▶ Extract to read:
I am hypersexual amd addicted to porn and at same time in fear of ppl, intimacy and relationships despite massive desire to be in commited and loving long term relation(with healthy dose of independence eg.still maintain separate account, That I can still remain wearing own clothes and eat what I want, without need to becoming one). I never been with anybody in consensual or romantic or wanting way. I almost fear like wanting that is me asking too much

Like I been considering seeing private independent escort. Do you think it would help to do it as first time with somebody to whom I can openly say what was done to me, explain expectations and needs(nothing crazy but mostly to take it very slow, be vocal about next step, safe word, to make it sensual and 'as normal' as possible). Like nothing excessive or too sexy. Just you know. Normal. Not perverted. Not sickening. Not what I endured from sick and deluded, mentally ill ppl and pigs of NHS.

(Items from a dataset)

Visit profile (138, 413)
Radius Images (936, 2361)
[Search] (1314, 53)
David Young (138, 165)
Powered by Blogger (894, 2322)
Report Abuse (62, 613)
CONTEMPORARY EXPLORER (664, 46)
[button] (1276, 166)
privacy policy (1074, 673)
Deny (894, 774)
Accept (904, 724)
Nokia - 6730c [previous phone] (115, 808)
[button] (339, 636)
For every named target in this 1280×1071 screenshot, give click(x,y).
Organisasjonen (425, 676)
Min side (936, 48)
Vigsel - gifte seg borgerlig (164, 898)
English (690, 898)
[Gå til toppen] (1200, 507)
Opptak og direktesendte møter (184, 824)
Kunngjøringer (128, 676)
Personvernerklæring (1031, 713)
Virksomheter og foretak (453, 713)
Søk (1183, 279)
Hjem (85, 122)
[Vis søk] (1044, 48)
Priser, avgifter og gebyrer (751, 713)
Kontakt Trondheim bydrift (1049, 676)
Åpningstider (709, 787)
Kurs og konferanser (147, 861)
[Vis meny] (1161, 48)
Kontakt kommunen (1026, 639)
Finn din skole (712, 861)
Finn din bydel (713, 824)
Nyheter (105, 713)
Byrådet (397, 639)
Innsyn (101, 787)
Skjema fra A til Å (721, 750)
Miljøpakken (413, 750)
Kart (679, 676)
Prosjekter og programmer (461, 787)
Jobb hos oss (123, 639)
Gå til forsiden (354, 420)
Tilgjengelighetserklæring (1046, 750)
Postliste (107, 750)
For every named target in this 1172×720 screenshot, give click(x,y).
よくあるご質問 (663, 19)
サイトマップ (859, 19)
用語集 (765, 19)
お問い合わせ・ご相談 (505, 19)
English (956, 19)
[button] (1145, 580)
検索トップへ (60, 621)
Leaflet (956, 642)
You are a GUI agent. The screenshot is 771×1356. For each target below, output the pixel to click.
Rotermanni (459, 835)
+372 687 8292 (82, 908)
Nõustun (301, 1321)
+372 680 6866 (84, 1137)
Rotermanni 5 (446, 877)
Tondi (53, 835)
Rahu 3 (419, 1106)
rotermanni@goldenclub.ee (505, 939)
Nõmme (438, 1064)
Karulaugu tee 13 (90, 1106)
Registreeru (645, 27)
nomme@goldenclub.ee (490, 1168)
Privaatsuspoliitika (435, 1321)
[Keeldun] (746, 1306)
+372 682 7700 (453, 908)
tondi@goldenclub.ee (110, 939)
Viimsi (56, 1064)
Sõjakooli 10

▶ Required work:
A: In the post about fear of intimacy, what kind of person is the writer thinking of seeing?
B: Pick up the post about fear of intimacy right after its last sentence and keep going.
The records have nothing to do with the post.

▶ Exercise responses:
A: A private independent escort.

B:
Just for somebody to respect me. I don't event want orgasm as much as just feel, even paid, safe body connection. Safe touch. Kind of it being what I want. What makes me feel good and to express this feel good state verbally without shame I can feel pleasure from somebody touching me.
 
SweetItalianS

SweetItalianS

Member
Aug 11, 2024
41
Can't really suggest anything because I don't have any experience on this, but I hope you'd be able to get that part of yourself healed, you are very strong to be looking for a way to heal after being hurt so much, wish you the best!